For the browser-to-API trust split inside the self-hosted control plane, see UI, API, Auth, and Session Model.

For the default self-hosted contract on who can see tenant logs, audit, and support data, see Customer Data and Support Boundary.

What is especially strong

  • Tenant context is not UI-only. It propagates from the authenticated request into the control-plane stores and Postgres row-level security.
  • Authentication, RBAC, and tenant scope are one model. API keys, OIDC, SAML, and trusted proxy identity all converge onto the same backend authorization and tenant-propagation path.
  • Audit is tenant-scoped and tamper-evident. Audit entries are HMAC-chained per tenant and can be filtered/exported by tenant.
  • SAML and OIDC converge onto the same RBAC + tenant model. SAML does not invent a second authorization path; it mints short-lived control-plane keys that the existing middleware already understands.
  • Operators can introspect live auth resolution. GET /v1/auth/debug shows auth method, subject, role, tenant, and trace IDs without exposing raw secrets.

What is not perfect

  • SAML is intentionally narrow. It is an assertion-verification path that returns a short-lived API key. It is not a full browser session framework with logout/session federation depth.
  • OIDC is strongest on the control-plane API today. Per-user OAuth2 auth-code / PKCE for laptop-to-gateway flows is still a later runtime surface.
  • Good enterprise posture still depends on good IdP mapping. Claim naming, tenant binding, and deployment configuration matter almost as much as the code paths.
  • Current multi-tenancy is strong for self-hosted teams, not yet turnkey MSSP. Tenant isolation is enforced in auth, stores, audit, fleet, and now shared gateway routing, but provider-style tenant lifecycle automation and richer delegation/admin surfaces are still later work.
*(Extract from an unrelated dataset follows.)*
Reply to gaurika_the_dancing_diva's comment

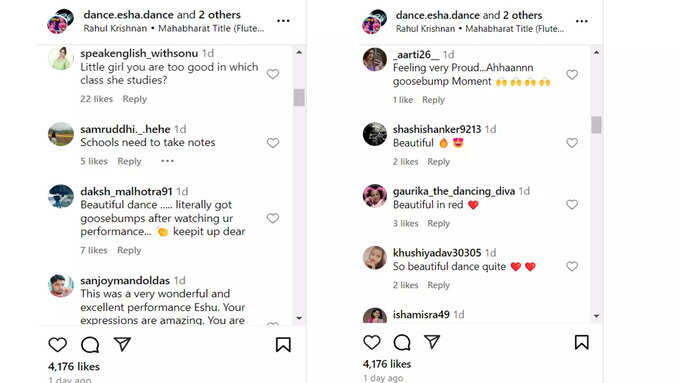coord(438,223)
That is a separate maturity track, not something the self-hosted deployment story is trying to imply.

Auth modes

Mode Best for Tenant source Role source Notes
API key machine-to-machine, automation, internal service accounts key metadata key metadata hashed at rest; role hierarchy enforced in middleware
OIDC browser/API users behind corporate IdP JWT tenant claim or tenant-bound issuer JWT role claim / groups issuer + audience verified; tenant defaults fail closed by default
SAML enterprises that need SAML IdP compatibility SAML attribute SAML attribute assertion is verified, then converted into a short-lived API key
Trusted proxy same-origin ingress or auth gateway in front of API X-Agent-Bom-Tenant-ID X-Agent-Bom-Role only when AGENT_BOM_TRUST_PROXY_AUTH=1

RBAC model

agent-bom keeps the role model intentionally small:

  • admin
  • analyst
  • viewer

The permission matrix lives in src/agent_bom/rbac.py and the route minimum-role map lives in src/agent_bom/api/middleware.py.

Operationally:

  • admin can manage keys, policies, fleet writes, and configuration
  • analyst is the current backend role that the UI should present as a contributor operator role; it can run scans, push observability/runtime data, and create exceptions
  • viewer is read-only

The UI/session contract for that mapping now comes from:

  • GET /v1/auth/me

That endpoint returns:

  • the authenticated actor and active tenant
  • the backend role (admin / analyst / viewer)
  • the UI role label (admin / contributor / viewer)
  • capability and access summaries the browser can use to explain:
  • what the actor can see
  • what the actor can do
  • what remains blocked server-side

Tenant propagation

The current tenant boundary is enforced in three places:

  1. Request state
  2. the auth middleware resolves request.state.tenant_id
  3. Store calls
  4. control-plane routes pass the request tenant into store reads/writes
  5. Postgres session + RLS
  6. app.tenant_id is set on the Postgres session and RLS policies enforce the same boundary at the database layer

That means tenant scoping is not just a UI filter. It is part of the control plane and persistence contract.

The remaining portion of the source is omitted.